Die Regisseurin tut allerhand, keine Langeweile aufkommen zu lassen. In einem verkommenen Thronsaal von armselig kleinbürgerlichem Outfit (Bühnenbild Henrike Engel), undichtes Dach, defekte Heizung, verschlissene Blümchentapete, rostige Eisentreppe, ordinäre Sitze, entfacht sie bereits hinter noch verschlossenem Gaze-Vorhang eine verschrobene Rock-Party des Königs, der ab und zu fidel und herausfordernd ins Parkett illert. Das ist aber nicht, wie geplant, Jaecki Schwarz. Der erkrankte. Das ist Manfred Karge, spiellaunig wie die ganze kleine Truppe, die den Abend bestreitet.

Wobei an dieser Stelle eingefügt sei, daß die Inszenierung unter keinem guten Stern stand. Eine Woche vor der Premiere erkrankte auch noch Margarita Broich, die die Margarete, des Königs erste Gemahlin, hätte spielen sollen. Lore Brunner, die einsprang, gab der hartnäckigen Künderin des Todes aparte Gestalt und strenges Gesicht, mit dem Text souverän vertraut. Der Abend jedoch - woran auch immer es gelegen haben mag - bedient eher die leichte Komödie denn das sinnbildträchtige Schauspiel.

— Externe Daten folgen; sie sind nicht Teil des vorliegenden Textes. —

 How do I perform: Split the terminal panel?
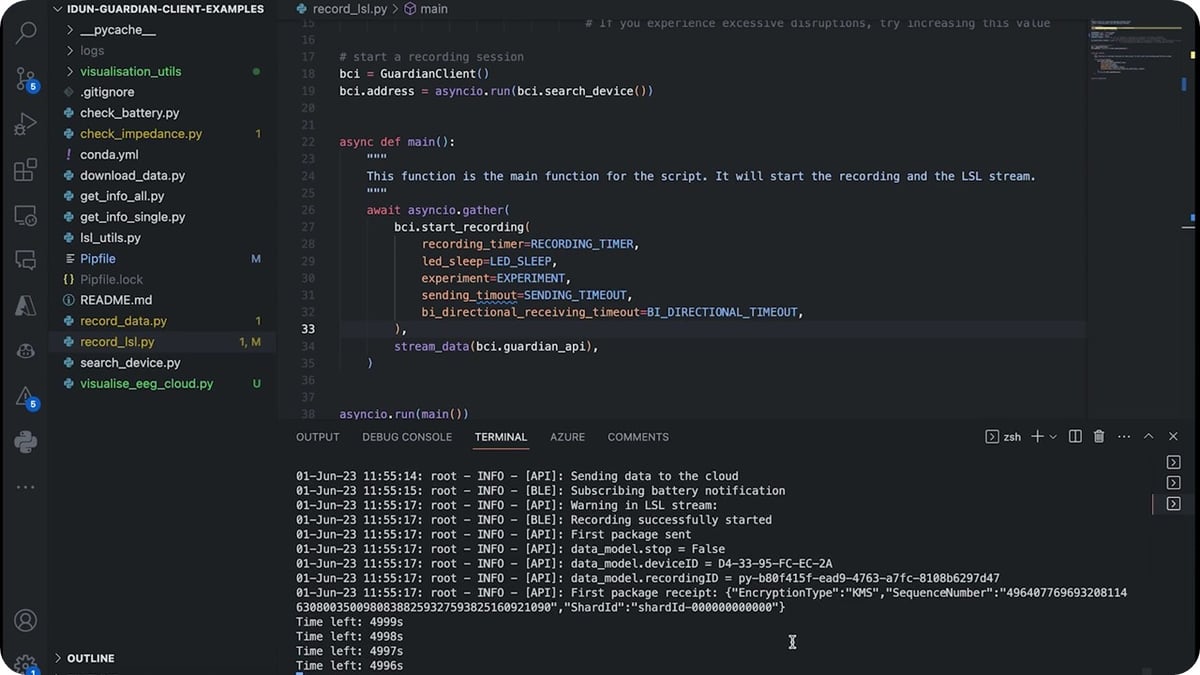tap(1075, 437)
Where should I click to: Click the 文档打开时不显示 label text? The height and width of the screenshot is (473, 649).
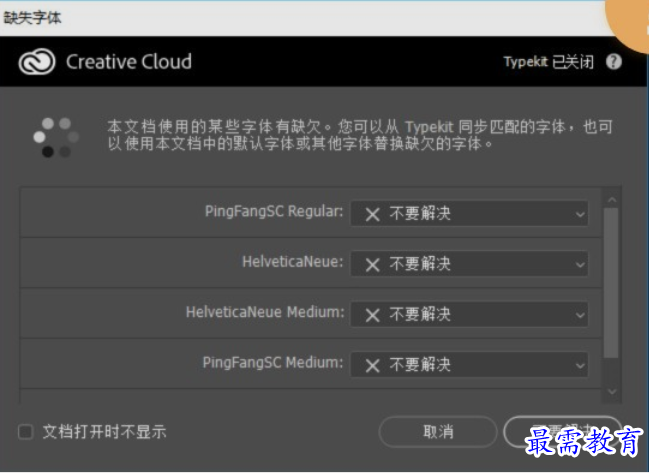(105, 432)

Manfred Karge also macht den König. Er zeigt ihn als einen so rüstigen, gar nicht hinfälligen, lieb schelmischen Herrn, daß eher Gesundung als Sterben angezeigt scheint. Doch des Dichters Fügung muß befolgt werden. Nach etwa einer Stunde liegt Behringer I. stückgemäß auf dem Todeslager. Natürlich will er nicht abdanken, geschweige denn sterben, sieht aber schon seine Nächsten nur mit Mühe. Margarete freilich, die er haßt, erkennt er gut. Die junge Maria, seine zweite Gemahlin (Mira Partecke), die er noch immer irgendwie ins Herz geschlossen hat, umarmt er, dann hat er sie satt. Mit Julchen, der armen Haushälterin, von Ruth Glöss fein ironisch vorgeführt, hat er noch einen vertraulichen Plausch. Bei dem man einmal mehr erfährt, wie konsequent Könige am Schicksal ihrer Untertanen vorbeizuleben pflegen. Behringer I. liebt nur sich. In heller Minute ist er noch darauf bedacht, in die Geschichte einzugehen und in ein Mausoleum. In seinen letzten wachen Sekunden kommen ihm Katzen in den Sinn. Dann redet er wirres Zeug - vom Wächter und Pressesprecher (Ulrich Hoppe) lauthals verkündet - und stirbt. Welch Ereignis sein Arzt (Veit Schubert in bewährter Präzision) weder verhindern konnte noch wollte.

Vergänglichkeit... Die Mächtigen sind nicht ausgenommen. Ein Trost, der so recht über die Rampe nicht kommt. Freundlicher Beifall.